**Required action:**
Your answer must be an exact copy of the records below, with no pictures in it.
[Dataset extract — start]
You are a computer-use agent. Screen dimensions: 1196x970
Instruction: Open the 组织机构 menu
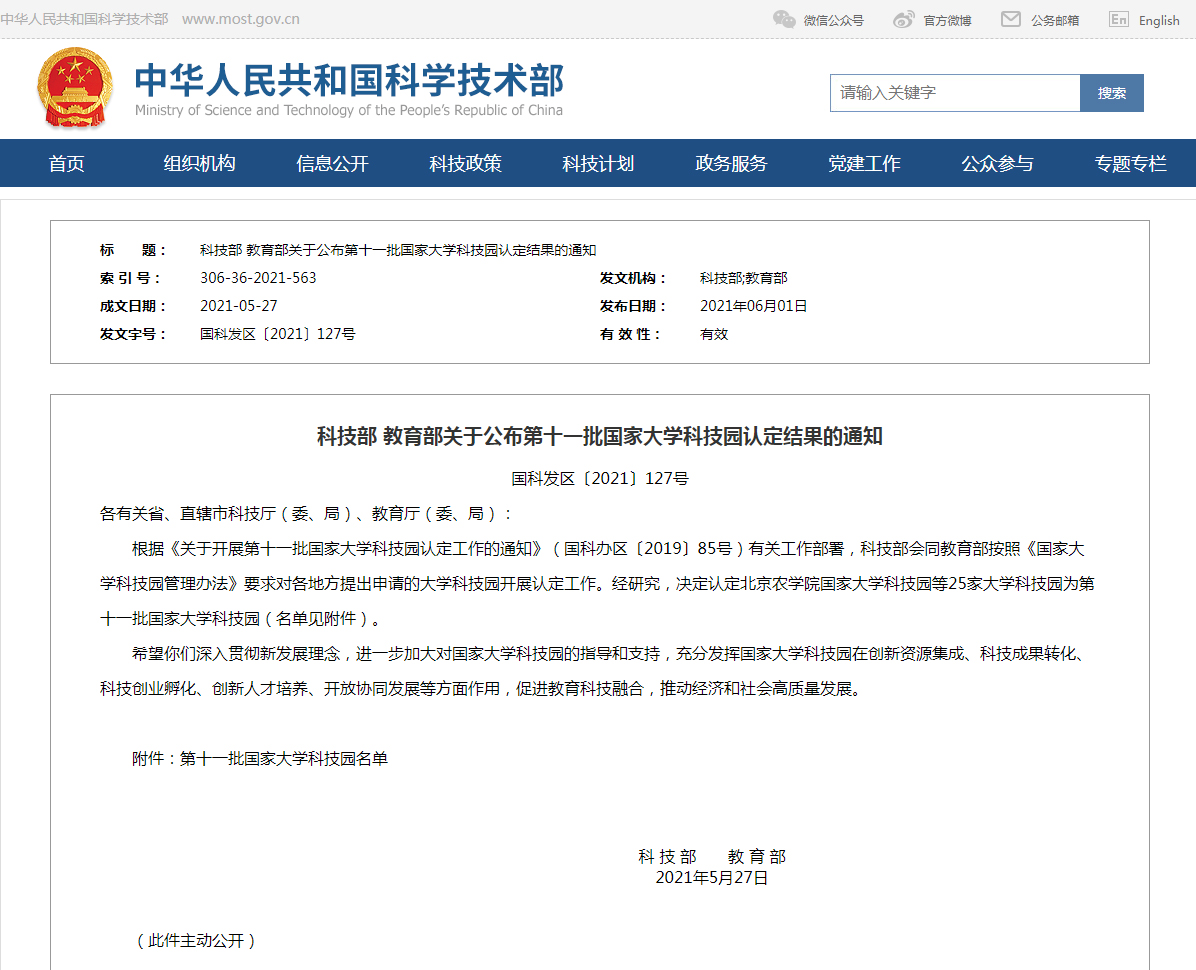click(x=200, y=164)
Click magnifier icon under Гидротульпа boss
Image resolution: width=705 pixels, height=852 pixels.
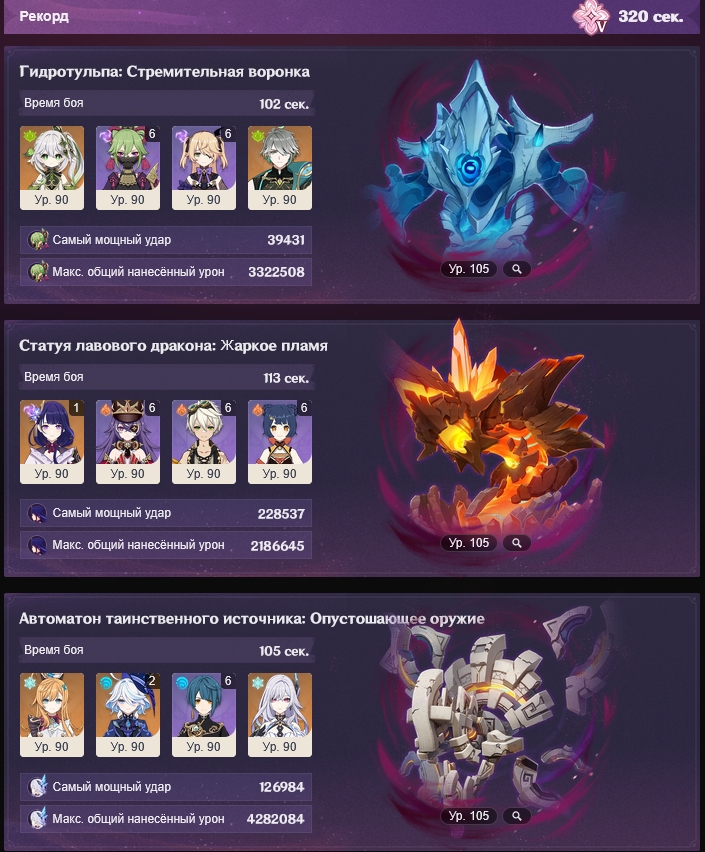pyautogui.click(x=517, y=269)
[Dataset extract — finish]
**Answer box:**
You are a computer-use agent. Screen dimensions: 1196x970
Instruction: Open the 组织机构 menu
click(x=200, y=164)
Click magnifier icon under Гидротульпа boss
Image resolution: width=705 pixels, height=852 pixels.
pyautogui.click(x=517, y=269)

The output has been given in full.